The 17-million-year-old fossil belonged to an ancient giraffe relative called Discokeryx xiezhi. Its neck was too short to fight like male giraffes do today, who swing their necks and use their heads like clubs to deliver brutal headbutts. Interestingly, D. xiezhi also headbutted, just differently. With their specialized skull plates and neck bones, they were highly adapted to knock their heads together at high speed.
Scientists believe that these courtship competitions drove giraffes to evolve a unique skeletal structure in their necks—and the equally unique fighting style that we see in modern giraffes today. This extreme lengthening of the neck took about two million years and, as a bonus, also provided these animals with a free buffet of high foliage.[8]
2 The T-Rex Bird
Modern-day birds are descendants of dinosaurs. Ever since this fact was discovered, experts have been puzzled. How on earth did this remarkable event occur? It wasn’t a simple left turn in evolution. The transition from stegosaurus to sparrow (so to speak) called for one of the most dramatic changes in body shape, diversity, and adaptation to new environments that the natural world has ever seen.
What clouded the issue was a lack of physical evidence. No ancient skeletons stood up and volunteered information about how dinosaurs turned into birds. Then, in early 2023, researchers announced a bizarre fossil that might change all that. Called Cratonavis zhui, the creature lived in China around 120 million years ago, and incredibly, it was a bird with the head of a dinosaur.
To prove that this wasn’t some kind of fluke, the skeleton was scanned and digitally reconstructed. It wasn’t a mistake. The body was truly bird-like in appearance and function but not the head. Instead, the skull was very similar to that of a T-Rex.
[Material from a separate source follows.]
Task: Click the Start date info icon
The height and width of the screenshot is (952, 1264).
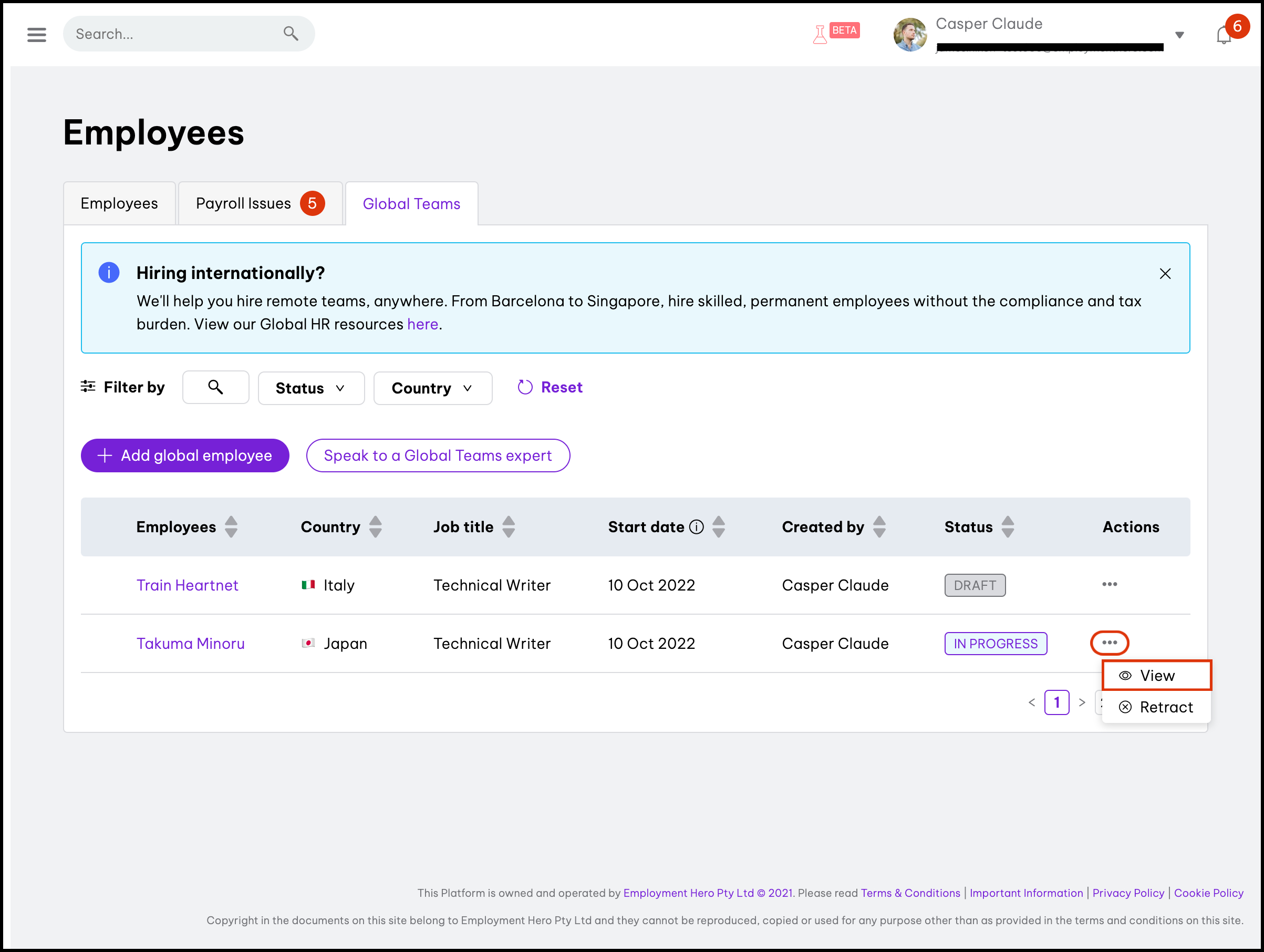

That’s a lot to unpack for researchers, but the unique anatomy of Cratonavis zhui might just be the key they need to finally crack the mystery of the epic dinosaur-bird transformation.[9]
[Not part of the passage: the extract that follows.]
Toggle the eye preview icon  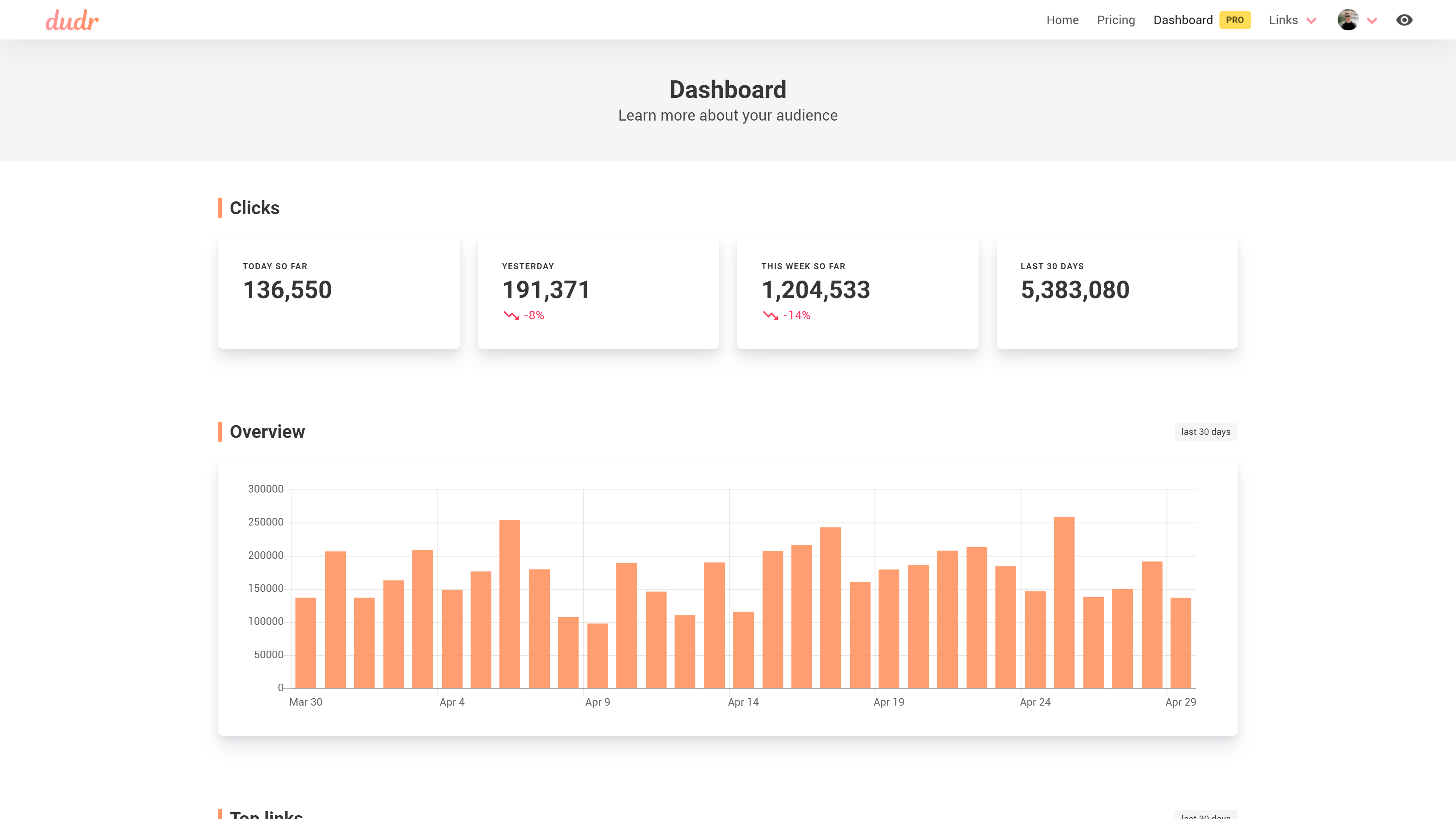tap(1404, 20)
1 Mystery of Sicily’s Elephants Solved
Sicily was once home to two species of miniature elephants, and the smallest one was about the size of a Shetland pony. While their adorable fossils are nothing new, scientists wondered where they came from. Since there was DNA present in the bones, the next natural step was a genetic test. In 2021, when the results were made public, it told a story that nobody could’ve invented in their wildest dreams.
Between 70,000 and 200,000 years ago, a population of elephants migrated to the island. These were not your average pachyderms. They were Palaeoloxdon antiquus, giants that stood nearly 15 feet (4.5 meters) tall and weighed more than 30,864 pounds (14,000 kilograms).
To survive the limited resources of the island, the elephants started to shrink at a striking pace. Every generation was smaller by hundreds of pounds. Within just 40 generations, they dropped 85% of their original mass and went from one of the biggest land mammals ever to exist to “pony” elephants.[10]